In other words, every possession matters.

That's the message Krystkowiak presented to his team. He told them to go out like it was game point from the first possession on.

"I just assured the guys that you tally up all those points over the course of the game and that's how you have the winner," Krystkowiak said. "I think it helped our guys to think about that on a possession-by-possession basis instead of 'Oh gosh, we need a win' and kind of forgetting about what it takes to get that win."

It worked. Utah jumped out to a 12-2 lead in the first five minutes en route to securing the program's first Pac-12 road victory.

"All the early possessions are important," said senior Cedric Martin. "We fought to stay up the whole game and I think that's what made us successful."

Senior center Jason Washburn, who paced the opening outburst with his scoring, rebounding and defense, acknowledged that the Utes had been thinking about games as a whole and how to win them.

"We weren't really thinking that this one possession could mean more to us down the road," Washburn said in discussing the change of mindset. "I think all the talk (Krystkowiak) did about it before that game really helped us visualize each possession as more than just a little thing."

Washburn credited the focus on each possession individually for Utah's hot start and game-long lead.

HISTORIC WIN: Utah's first conference road win since a 62-60 buzzer-beating win at New Mexico on Feb. 19, 2011, was obviously well received by the Utes. Their enjoyment, however, was somewhat short-lived.

"It was really gratifying, but having said that we're on to the next one Thursday night," Krystkowiak said as the Utes prepared for Thursday night's home game against California. "But it was some good medicine. It felt good for all of us to kind of validate some of our efforts."

At Monday's press conference in the Huntsman Center, Washburn gave thought to the task ahead.

"I think the enjoyment is over," he deadpanned. "Practice starts in 20 minutes."

BROTHERLY LOVE: Krystkowiak's older brother, Bernie, sent him a text giving him a hard time because of his repeated use of "the sun keeps coming up" after close losses. After beating Washington, though, Bernie sent his sibling a similar text — with a twist.

It read: "The sun did come up this morning, but it felt a little bit brighter than it usually was."

REUNION, OF SORTS: Krystkowiak downplayed this week's matchup with California coach Mike Montgomery. They go way back. Montgomery coached Krystkowiak at Montana from 1982-86.

"It's a cool opportunity to get together with him," Krystkowiak said before noting that both coaches are fighting and scratching for wins right now so there hasn't been a lot of communication.

The Utes are 9-9 overall and 1-5 in Pac-12 play, while the Golden Bears are 10-7 and 2-3.

"They've been beat up (and) had some injury issues," Krystkowiak said. "I don't think things have gone — for either of us — the way we would have liked.
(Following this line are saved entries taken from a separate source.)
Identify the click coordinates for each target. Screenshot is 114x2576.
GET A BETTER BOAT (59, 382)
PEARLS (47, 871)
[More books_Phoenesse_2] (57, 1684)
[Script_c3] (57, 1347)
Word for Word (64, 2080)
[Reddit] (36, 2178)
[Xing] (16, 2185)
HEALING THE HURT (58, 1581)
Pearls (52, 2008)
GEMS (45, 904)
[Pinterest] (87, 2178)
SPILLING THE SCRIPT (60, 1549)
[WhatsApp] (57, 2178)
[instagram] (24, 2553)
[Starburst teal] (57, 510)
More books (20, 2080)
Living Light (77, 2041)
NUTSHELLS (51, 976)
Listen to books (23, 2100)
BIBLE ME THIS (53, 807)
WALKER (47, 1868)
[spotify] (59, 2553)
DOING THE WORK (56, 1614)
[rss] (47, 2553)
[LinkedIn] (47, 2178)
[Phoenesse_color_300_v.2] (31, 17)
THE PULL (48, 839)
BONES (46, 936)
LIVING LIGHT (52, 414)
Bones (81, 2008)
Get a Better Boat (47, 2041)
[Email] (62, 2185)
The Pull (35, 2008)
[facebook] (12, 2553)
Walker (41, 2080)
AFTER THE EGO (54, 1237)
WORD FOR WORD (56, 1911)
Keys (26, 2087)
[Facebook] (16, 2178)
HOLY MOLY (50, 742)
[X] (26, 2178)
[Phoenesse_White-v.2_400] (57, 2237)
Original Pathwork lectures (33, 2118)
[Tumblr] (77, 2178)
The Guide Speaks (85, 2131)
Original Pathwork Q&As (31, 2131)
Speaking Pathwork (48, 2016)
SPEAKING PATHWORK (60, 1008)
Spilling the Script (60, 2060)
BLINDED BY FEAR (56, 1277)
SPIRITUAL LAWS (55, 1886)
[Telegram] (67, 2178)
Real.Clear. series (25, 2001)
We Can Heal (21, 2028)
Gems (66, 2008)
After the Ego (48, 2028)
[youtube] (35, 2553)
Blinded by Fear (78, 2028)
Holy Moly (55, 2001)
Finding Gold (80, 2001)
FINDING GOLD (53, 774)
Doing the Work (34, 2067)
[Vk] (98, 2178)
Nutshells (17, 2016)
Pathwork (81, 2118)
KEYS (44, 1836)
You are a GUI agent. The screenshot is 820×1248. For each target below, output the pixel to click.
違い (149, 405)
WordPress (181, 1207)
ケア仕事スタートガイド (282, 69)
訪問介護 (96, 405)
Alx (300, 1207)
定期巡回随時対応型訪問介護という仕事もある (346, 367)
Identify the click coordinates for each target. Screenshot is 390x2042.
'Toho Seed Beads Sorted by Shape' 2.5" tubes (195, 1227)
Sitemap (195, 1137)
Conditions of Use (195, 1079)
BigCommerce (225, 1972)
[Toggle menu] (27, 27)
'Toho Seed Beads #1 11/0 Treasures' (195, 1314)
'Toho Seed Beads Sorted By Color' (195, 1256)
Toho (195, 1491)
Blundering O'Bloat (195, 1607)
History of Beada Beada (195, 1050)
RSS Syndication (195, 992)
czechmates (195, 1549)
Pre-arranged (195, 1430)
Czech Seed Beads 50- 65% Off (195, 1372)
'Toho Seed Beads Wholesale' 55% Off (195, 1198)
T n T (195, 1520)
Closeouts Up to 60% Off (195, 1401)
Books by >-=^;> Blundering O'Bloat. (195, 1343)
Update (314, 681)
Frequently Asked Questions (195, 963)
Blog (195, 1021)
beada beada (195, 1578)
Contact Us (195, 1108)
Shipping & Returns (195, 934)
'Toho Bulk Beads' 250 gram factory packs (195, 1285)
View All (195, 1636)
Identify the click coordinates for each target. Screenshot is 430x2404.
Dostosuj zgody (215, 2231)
We're both a little bit on edge."

Krystkowiak admitted he hasn't thought a whole lot about the impending reunion.

"It's just kind of an opportunity to say hi to him before and after the game. But beyond that it's become a little bit more business," he said. "We enjoy each other's company in the offseason and when we're at these coaches meetings and stuff. But once the season's on, there's not a whole lot of excitement or extra friendship about it."